Ce n’est pas une bonne politique au moment où une Directive européenne impose aux États membres, de manière tout à fait justifiée, de donner la « primauté à l’efficacité énergétique ». Celle du système énergétique français est mauvaise du fait des politiques énergétiques qui ont fait et qui continuent de faire la promotion du « tout nucléaire, tout électrique ».

Cette politique nous enferme dans la dépendance à la Russie pour nos importations d’uranium[6]. Elle nous enferme aussi dans la dépendance aux États-Unis pour les technologies nucléaires[7]. Elle nous enferme enfin dans la dépendance aux marchés financiers pour le service de la dette provoquée par les divers fiascos de l’industrie nucléaire tricolore (EPR finlandais, chinois, de Flamanville, d’Hinkley Point, etc.). Elle est en outre mauvaise pour le climat puisque les centrales nucléaires réchauffent les portions de planète sur lesquelles elles sont installées par des rejets considérables de chaleur qui s’accumulent et augmentent inexorablement la température de l’air, de l’eau et des sols[8][9].

[1] https://www.consultations-publiques.developpement-durable.gouv.fr/consultation-publique-portant-sur-le-projet-d-a3204.html

[2] Une de celle-ci est le rejet direct et massif de chaleur issue des réacteurs nucléaires qui aggrave le réchauffement climatique.

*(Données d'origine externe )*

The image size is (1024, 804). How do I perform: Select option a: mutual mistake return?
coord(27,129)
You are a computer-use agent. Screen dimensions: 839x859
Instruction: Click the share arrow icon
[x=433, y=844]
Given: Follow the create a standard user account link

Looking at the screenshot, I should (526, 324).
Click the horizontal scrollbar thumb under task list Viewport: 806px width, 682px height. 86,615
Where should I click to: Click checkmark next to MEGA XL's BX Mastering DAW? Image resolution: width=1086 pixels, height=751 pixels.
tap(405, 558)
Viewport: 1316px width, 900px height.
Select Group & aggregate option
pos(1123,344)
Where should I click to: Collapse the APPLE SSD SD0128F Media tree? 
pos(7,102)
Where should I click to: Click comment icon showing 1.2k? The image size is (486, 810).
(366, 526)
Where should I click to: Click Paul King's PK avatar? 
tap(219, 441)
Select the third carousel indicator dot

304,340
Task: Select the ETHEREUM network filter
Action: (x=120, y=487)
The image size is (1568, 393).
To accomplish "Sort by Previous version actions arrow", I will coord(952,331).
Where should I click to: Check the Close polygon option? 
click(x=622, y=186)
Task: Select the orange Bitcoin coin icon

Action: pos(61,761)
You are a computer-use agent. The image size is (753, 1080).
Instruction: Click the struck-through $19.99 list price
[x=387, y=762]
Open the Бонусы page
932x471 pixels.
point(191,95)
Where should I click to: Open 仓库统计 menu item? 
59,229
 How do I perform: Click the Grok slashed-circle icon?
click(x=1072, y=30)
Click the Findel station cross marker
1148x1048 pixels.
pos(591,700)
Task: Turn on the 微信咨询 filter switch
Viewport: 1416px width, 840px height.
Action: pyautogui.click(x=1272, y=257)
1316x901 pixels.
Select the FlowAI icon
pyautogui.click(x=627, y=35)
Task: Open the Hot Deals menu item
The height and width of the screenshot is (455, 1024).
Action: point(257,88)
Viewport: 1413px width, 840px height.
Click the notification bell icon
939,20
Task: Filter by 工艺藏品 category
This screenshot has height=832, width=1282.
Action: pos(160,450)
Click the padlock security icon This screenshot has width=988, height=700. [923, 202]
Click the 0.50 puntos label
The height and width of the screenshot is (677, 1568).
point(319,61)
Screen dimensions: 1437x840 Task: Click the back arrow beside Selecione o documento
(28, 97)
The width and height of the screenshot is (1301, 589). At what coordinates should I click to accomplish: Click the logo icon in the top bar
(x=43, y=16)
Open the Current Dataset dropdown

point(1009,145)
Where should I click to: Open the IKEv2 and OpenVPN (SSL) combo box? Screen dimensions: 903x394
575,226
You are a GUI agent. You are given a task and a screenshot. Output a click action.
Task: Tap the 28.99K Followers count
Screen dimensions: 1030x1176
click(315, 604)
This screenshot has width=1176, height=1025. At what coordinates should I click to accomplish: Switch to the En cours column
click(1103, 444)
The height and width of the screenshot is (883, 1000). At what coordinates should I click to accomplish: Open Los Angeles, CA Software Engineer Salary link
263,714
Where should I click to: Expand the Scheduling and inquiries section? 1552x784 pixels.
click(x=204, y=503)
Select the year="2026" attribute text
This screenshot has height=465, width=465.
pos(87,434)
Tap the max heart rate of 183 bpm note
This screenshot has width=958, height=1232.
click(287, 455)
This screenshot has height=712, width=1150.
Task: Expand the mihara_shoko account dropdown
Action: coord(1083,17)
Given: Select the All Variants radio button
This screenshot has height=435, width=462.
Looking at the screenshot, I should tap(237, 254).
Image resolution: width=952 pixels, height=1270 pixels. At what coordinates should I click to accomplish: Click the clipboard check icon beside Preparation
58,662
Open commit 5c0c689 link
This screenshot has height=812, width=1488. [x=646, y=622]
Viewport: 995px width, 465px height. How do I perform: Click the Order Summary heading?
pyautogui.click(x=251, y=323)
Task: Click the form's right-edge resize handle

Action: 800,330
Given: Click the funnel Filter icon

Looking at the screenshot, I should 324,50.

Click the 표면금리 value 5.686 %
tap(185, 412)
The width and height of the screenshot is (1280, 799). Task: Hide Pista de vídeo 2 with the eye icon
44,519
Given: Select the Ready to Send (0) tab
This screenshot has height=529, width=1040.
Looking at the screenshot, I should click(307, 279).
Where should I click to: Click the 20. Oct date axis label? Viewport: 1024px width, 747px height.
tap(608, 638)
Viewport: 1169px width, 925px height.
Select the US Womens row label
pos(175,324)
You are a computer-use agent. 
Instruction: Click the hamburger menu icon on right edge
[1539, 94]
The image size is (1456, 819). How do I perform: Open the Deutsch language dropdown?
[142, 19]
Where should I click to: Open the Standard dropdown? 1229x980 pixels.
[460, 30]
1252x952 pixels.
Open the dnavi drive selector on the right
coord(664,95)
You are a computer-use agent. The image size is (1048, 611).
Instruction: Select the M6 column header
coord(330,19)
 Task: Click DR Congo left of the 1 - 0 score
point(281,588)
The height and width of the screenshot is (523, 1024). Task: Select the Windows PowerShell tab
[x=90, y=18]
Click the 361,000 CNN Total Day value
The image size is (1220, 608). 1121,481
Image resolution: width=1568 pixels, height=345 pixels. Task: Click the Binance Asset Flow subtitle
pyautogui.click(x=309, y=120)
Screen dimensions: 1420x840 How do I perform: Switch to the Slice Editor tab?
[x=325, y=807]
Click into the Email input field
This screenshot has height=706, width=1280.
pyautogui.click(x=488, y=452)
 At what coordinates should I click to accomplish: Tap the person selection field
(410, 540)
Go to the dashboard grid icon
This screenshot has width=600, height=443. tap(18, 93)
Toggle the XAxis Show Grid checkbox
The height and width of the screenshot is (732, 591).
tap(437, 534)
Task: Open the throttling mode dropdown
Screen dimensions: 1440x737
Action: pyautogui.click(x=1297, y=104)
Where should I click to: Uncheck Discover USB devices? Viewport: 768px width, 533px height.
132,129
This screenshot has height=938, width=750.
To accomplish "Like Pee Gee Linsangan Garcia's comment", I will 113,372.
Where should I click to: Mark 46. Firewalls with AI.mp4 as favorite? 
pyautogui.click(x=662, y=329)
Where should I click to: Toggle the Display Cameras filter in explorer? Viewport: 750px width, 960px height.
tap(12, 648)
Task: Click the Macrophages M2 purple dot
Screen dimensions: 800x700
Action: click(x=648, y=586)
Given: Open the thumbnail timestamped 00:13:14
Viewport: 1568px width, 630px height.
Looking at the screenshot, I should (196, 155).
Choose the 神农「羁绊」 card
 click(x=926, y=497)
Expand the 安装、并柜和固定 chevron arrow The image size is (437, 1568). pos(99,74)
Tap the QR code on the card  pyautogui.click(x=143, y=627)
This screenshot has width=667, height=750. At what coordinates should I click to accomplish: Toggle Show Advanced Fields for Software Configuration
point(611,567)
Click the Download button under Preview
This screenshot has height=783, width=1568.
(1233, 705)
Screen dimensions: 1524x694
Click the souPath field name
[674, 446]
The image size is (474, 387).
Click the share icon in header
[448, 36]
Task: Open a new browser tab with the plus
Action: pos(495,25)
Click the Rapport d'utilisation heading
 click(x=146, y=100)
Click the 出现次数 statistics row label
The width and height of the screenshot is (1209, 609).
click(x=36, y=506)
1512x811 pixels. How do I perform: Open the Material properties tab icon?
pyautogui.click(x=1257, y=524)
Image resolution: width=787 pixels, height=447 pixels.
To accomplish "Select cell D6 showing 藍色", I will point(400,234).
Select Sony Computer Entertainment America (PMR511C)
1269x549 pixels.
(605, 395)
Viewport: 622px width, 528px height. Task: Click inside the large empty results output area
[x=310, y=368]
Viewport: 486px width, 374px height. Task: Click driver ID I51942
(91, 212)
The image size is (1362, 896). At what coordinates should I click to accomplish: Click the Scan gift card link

La chaleur rejetée directement dans l’environnement par les centrales nucléaires françaises (un peu plus de 700 TWh en 2023) représente plus de 2,5 fois l’énergie nécessaire au chauffage de l’ensemble des logements en France. C’est aussi l’équivalent de la moitié de toutes les consommations d’énergie finale du pays (1 463 TWh en 2023).

[3] https://www.statistiques.developpement-durable.gouv.fr/edition-numerique/chiffres-cles-energie/19-bilan-de-lenergie-en-france

[4] Directive (UE) 2023/1791 du parlement européen et du conseil du 13 septembre 2023 relative à l’efficacité énergétique

https://eur-lex.europa.eu/legal-content/FR/TXT/PDF/?uri=CELEX:32023L1791

[5] Évolutions du calcul du DPE : les réponses à vos questions - Foire aux questions (FAQ) sur le facteur de conversion en énergie primaire de l’électricité dans le DPE – Quel impact sur les passoires énergétiques et le parc de logement en France ?

https://www.ecologie.gouv.fr/actualites/evolutions-du-calcul-du-dpe-reponses-vos-questions

[6] Voir à ce sujet le documentaire d’Arte, « Rosatom, le piège de Poutine » :

https://www.arte.tv/fr/videos/115068-000-A/nucleaire-le-piege-de-poutine/

[7] Lire à ce sujet l’article du Canard Enchaîné du 23 juillet 2025, « L’accord secret imposé par Trump pour faire plier le nucléaire français ».